Almost eighteen months ago, as the world suddenly came to a halt, the way we conduct business dramatically changed. Veterinary medicine was faced with its most significant challenge in a generation. While people could do without movies, put off vacations, order take out instead of going to a restaurant, healthcare was not taking a break. Pets will always need medical care. And during the shutdowns and stay at home orders, people turned to their pets, or welcomed new ones into their circle for companionship. The veterinary profession became, and remains, overwhelmed. Having endured these times, it is vital that the profession look back to see how we came to be at this present juncture.
As the closure of businesses was mandated by the District government, veterinary practices were in limbo as they were not on the list of essential services. This was clarified quickly, but it set up initial uncertainty and set the tone for the first few months. Mandates and guidelines were being adjusted frequently, and in the experience of District Vet, we made a policy to not change policy more than once per day. Planning staffing levels was difficult due to staff themselves, government edicts, and questions over the demand for services.
Veterinary practices cannot telework, they are hands-on. A few of our employees were concerned about being in an office with others and took a leave of absence. Recruiting new staff during the first six months of the crisis was nearly impossible.
The last weeks of March and first half of April were moderately slower than usual, but that soon changed. By the end of April, the appointment schedule was full, booking out several weeks, and growing. Transit slowed, making it more difficult for staff to arrive in the mornings. To accommodate this, Saturday opening was pushed back an hour, losing appointments from the schedule. When curbside was initiated, client interaction decreased and seeing appointments efficiently dropped, too. After a few weeks of the new protocol, the staff was able adjust, finding a new groove. Then the puppies arrived.
If the number of clients with pets had remained steady, District Vet and the rest of the profession would have been able to adjust to the new normal. But as is well known, many people saw this as the perfect time to welcome a new furred family member. Puppies and kittens are the spice of life, but they require a number of veterinary visits within their first seven months of life. In addition to puppies and kittens, animal shelters were emptied of pets, adding to new patients. With excess time at home, existing pet parents sought veterinary visits for delayed care.

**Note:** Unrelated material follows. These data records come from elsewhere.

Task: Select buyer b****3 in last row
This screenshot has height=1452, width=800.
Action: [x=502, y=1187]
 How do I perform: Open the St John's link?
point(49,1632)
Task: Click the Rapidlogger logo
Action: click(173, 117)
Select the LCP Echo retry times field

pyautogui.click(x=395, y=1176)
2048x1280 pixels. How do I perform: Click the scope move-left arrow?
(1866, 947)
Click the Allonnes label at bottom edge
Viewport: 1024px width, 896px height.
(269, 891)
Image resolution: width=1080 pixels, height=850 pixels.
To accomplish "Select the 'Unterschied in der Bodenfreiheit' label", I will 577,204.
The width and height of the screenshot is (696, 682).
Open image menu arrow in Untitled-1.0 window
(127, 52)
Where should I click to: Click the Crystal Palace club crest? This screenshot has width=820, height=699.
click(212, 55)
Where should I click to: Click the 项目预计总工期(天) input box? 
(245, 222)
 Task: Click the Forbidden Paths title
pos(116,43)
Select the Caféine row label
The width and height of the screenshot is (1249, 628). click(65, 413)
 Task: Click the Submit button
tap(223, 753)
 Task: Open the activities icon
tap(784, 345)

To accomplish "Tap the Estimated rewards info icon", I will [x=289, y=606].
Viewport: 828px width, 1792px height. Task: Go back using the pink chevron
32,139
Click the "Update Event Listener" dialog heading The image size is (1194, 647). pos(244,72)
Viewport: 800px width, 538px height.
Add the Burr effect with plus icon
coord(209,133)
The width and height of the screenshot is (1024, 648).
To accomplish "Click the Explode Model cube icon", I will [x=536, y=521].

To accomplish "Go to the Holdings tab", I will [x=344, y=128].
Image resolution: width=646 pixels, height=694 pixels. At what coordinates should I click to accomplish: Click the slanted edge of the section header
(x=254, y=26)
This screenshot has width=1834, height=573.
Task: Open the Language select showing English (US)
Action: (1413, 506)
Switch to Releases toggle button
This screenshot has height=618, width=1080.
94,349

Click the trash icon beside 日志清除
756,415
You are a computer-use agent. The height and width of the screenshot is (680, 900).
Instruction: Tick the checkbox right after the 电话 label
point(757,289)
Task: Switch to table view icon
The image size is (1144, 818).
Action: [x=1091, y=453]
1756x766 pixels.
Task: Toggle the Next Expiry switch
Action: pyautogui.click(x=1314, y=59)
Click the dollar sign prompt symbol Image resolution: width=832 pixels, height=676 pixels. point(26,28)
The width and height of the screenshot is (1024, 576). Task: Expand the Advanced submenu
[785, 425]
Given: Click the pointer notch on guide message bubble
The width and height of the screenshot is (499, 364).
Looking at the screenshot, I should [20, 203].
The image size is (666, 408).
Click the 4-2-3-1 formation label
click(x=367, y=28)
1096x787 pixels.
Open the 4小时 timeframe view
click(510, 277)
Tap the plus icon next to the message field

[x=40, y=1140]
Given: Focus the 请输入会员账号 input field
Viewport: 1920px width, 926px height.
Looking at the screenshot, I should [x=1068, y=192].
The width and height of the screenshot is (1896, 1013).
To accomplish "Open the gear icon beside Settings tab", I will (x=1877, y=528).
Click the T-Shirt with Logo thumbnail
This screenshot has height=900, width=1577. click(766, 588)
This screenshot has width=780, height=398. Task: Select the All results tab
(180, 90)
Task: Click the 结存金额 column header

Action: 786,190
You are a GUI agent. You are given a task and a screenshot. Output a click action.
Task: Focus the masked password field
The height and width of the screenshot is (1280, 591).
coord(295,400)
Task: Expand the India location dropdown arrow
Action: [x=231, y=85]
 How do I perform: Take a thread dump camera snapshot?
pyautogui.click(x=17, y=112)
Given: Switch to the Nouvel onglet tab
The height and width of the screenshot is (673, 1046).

And now we have the perfect storm: decreased staff, decreased efficiency, incredible demand.
The staff and doctors at District Vet did not take time off for months. Many worked overtime and covered extra shifts. The number of drop off appointments was increased. Minor issues were transferred to technician visits. And the pets still came. Then the emergency hospitals would frequently refuse to accept more patients. (This is an on-going problem.)
Although working day and night, eventually it came to the point where District Vet too, had to focus on core existing patients, and stop accepting new clients. It was one of the most difficult decisions in the life of the business. Veterinary medicine is a compassionate, helping profession, and it is difficult to say no. But there was no choice.
As the months progressed, and the waitlist grew, new staff were added, as were several doctors. Clients adjusted to the protocols and slowly the backlog of appointments was starting to be met. With the advent of an effective vaccine and a greater understanding of the health situation, District Vet opened its doors to clients once again in mid-July. Slowly new clients were being seen, while assuring existing clients could still be accommodated. Beginning in August the Eastern Market office will have an exclusive prompt-care doctor for existing clients. She will be seeing patients from 2:00 p.m. until 10:00 p.m., Monday through Thursday. This is part of the commitment to provide the best care for clients. As time progresses the plan is to expand the service to the entire community six days per week.
The past eighteen months have challenged the veterinary profession like never before. The grit, compassion, and determination of the veterinary workforce cannot be understated. Veterinary medicine is a people business, and I am proud to say that District Vet has the best people. It is because of them that we were able to provide care every day, without closure, during this crisis. And it is because of them that we remain open and welcoming to the pets of the city. We experienced a crisis, and the staff of District Vet rallied to meet it head on. I could not be more proud.
Dan Teich, DVM is Medical Director at District Veterinary Hospital Eastern Market.